Copy out every line of the data below that contains the word "Task".

Entries for locating text and elements:
********************

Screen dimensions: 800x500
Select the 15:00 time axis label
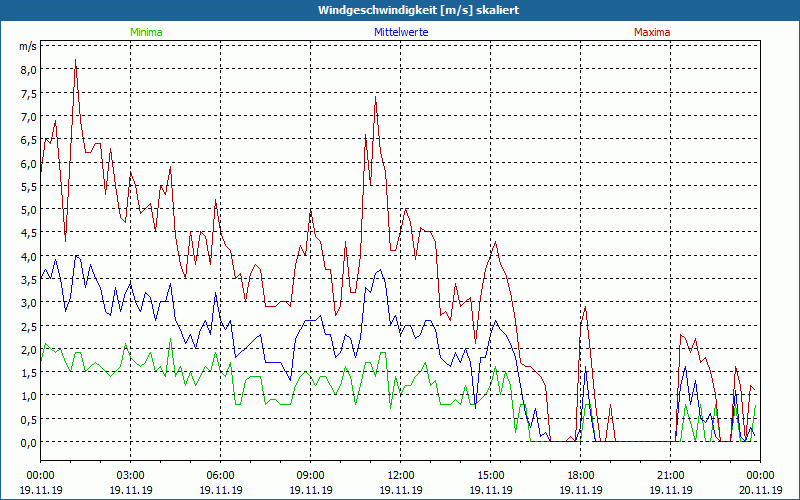(x=490, y=475)
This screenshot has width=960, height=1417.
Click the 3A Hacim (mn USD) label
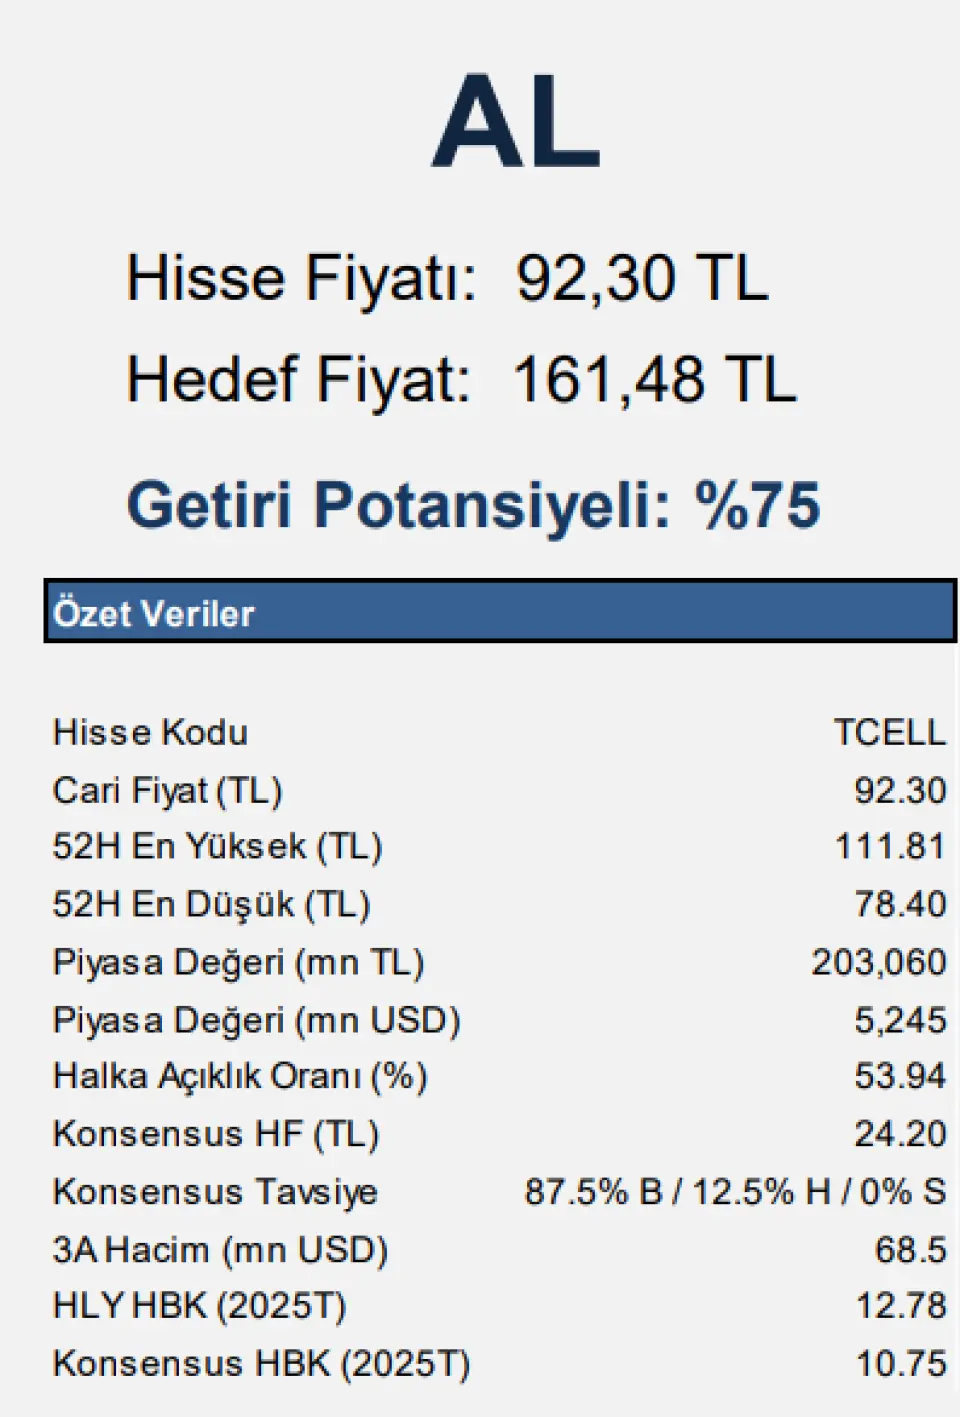220,1249
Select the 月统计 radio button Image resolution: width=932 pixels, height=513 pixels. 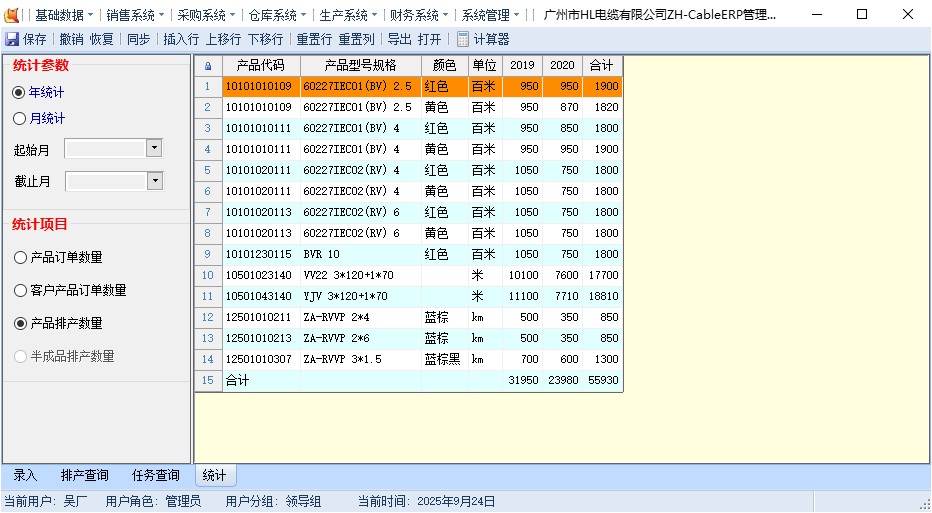coord(20,118)
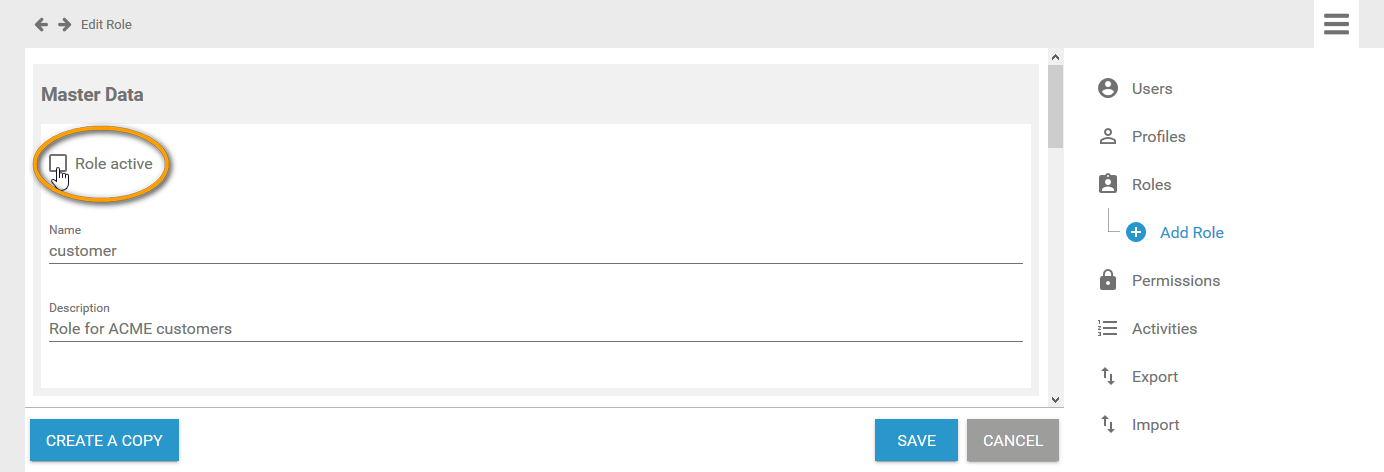The image size is (1384, 472).
Task: Click the Permissions lock icon
Action: (1107, 280)
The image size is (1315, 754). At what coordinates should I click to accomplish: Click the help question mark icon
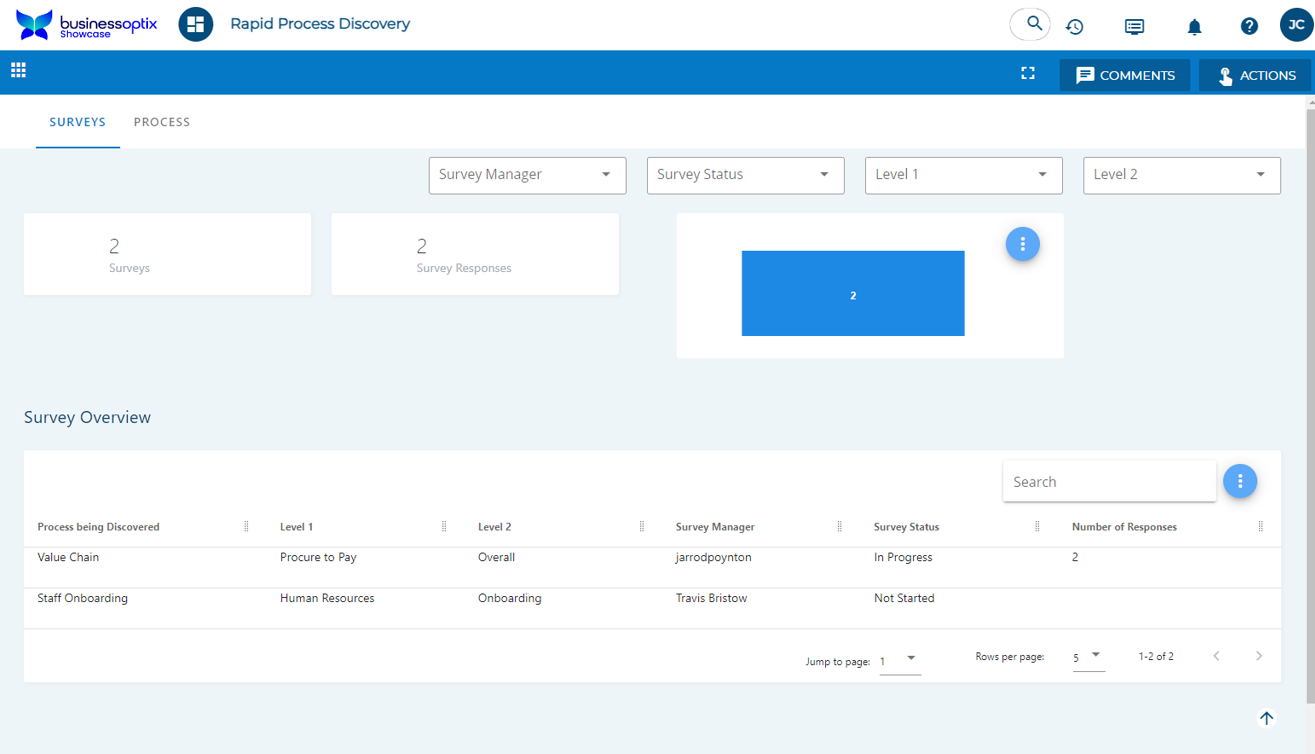[1249, 27]
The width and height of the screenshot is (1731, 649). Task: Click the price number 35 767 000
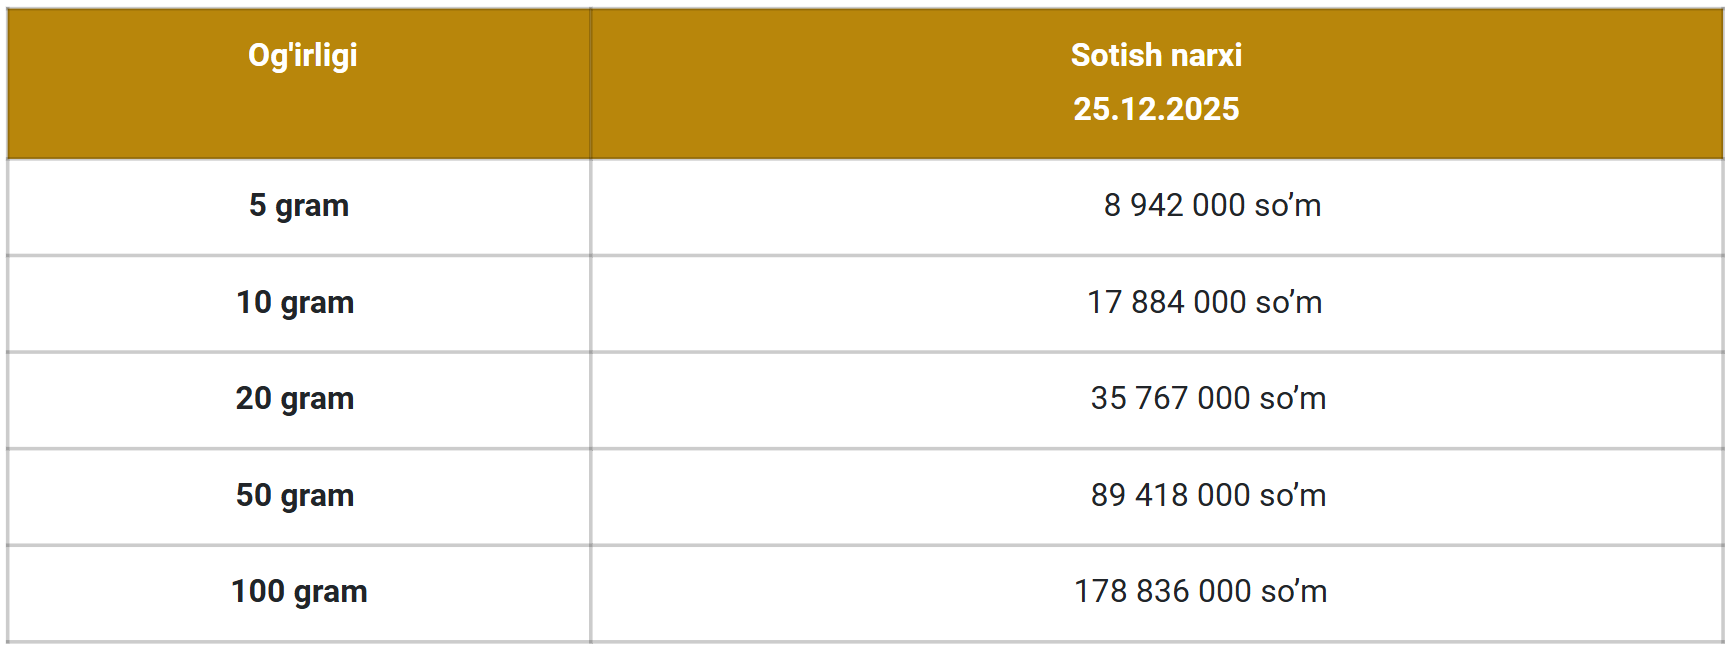pyautogui.click(x=1170, y=399)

********************

THE ANSWER:
Task: Click the Permissions lock icon
The width and height of the screenshot is (1731, 649). Task: Click the price number 35 767 000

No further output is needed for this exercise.